**Selected extract:**

++++++++

My research interests are in developing planning and control algorithms that allow robots to 1. execute aggressive, acrobatic maneuvers to complete tasks more efficiently or complete otherwise infeasible tasks and 2. reason about their dynamic and sensor capabilities to decide how aggressively or conservatively to behave to maintain minimum safety guarantees. I am particularly interested in finding techniques that allow teams of robots to work together a manner that minimally compromises indiviudal robots' agilities.

Currently, I am focused on developing mechanisms for suspended payload manipulation with aerial robots. While previous works always constrain the payload to be swing-free, our methods allow for the incorporatation of large, yet controlled, load swings for faster, more energy-efficient transport. This mode of operation closely mimics the behavior of expert pilots in tasks such as aerial fire-fighting, load transportation, construction, heli-mulching, crop seeding, logging, and tree harvesting. My work spans three intersecting themes: generation of aggressive, but safe payload trajectories in cluttered environments (PLANNING), scalable coordination of robot teams (COORDINATION), and interfacing of planning and geometric control techniques with onboard estimation and perception (SENSING).

++++++++

**What to work on:**
[A] In the research statement, rewrite everything from "My research interests" down to "indiviudal robots' agilities.", putting "motions" wherever "maneuvers" appears.
[B] What is the current focus of the research statement?
The lines that come after this point aren't needed for anything here.

**Excerpted data:**
++++++++

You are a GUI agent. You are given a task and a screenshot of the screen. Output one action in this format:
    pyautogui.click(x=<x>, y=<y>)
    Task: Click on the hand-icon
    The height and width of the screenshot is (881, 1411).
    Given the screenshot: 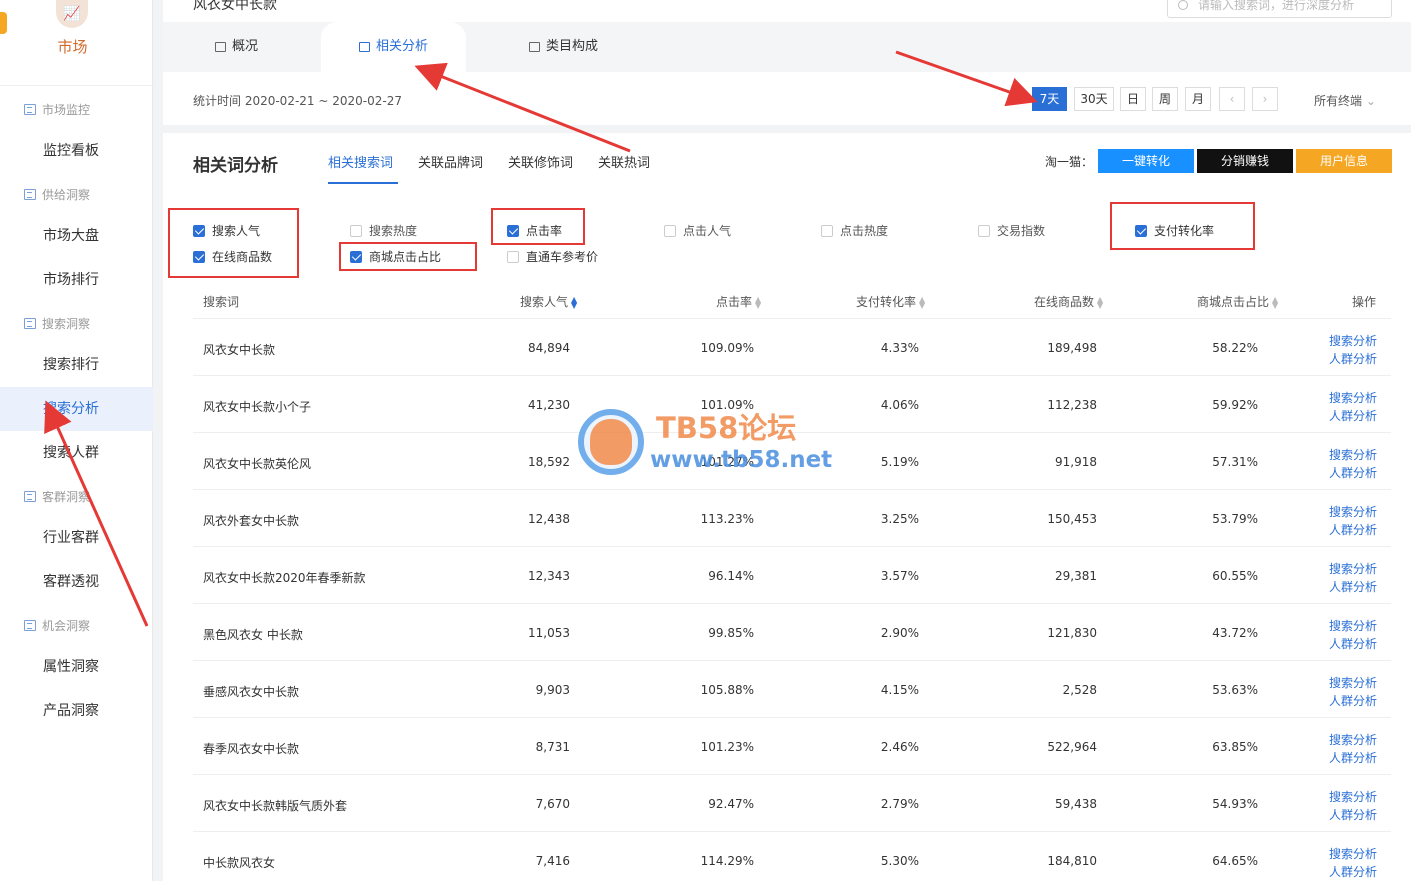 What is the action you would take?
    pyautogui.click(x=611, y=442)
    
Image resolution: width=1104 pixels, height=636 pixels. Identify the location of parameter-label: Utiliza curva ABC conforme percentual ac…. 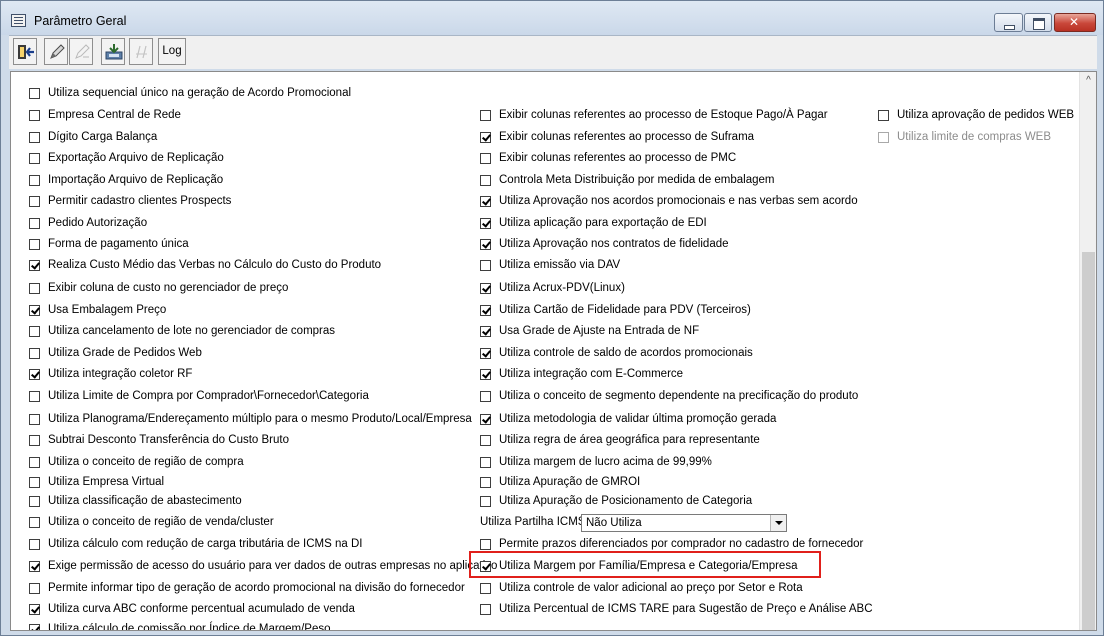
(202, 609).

++++++++

**Answers by task:**
[A]
My research interests are in developing planning and control algorithms that allow robots to 1. execute aggressive, acrobatic motions to complete tasks more efficiently or complete otherwise infeasible tasks and 2. reason about their dynamic and sensor capabilities to decide how aggressively or conservatively to behave to maintain minimum safety guarantees. I am particularly interested in finding techniques that allow teams of robots to work together a manner that minimally compromises indiviudal robots' agilities.

[B] Developing mechanisms for suspended payload manipulation with aerial robots.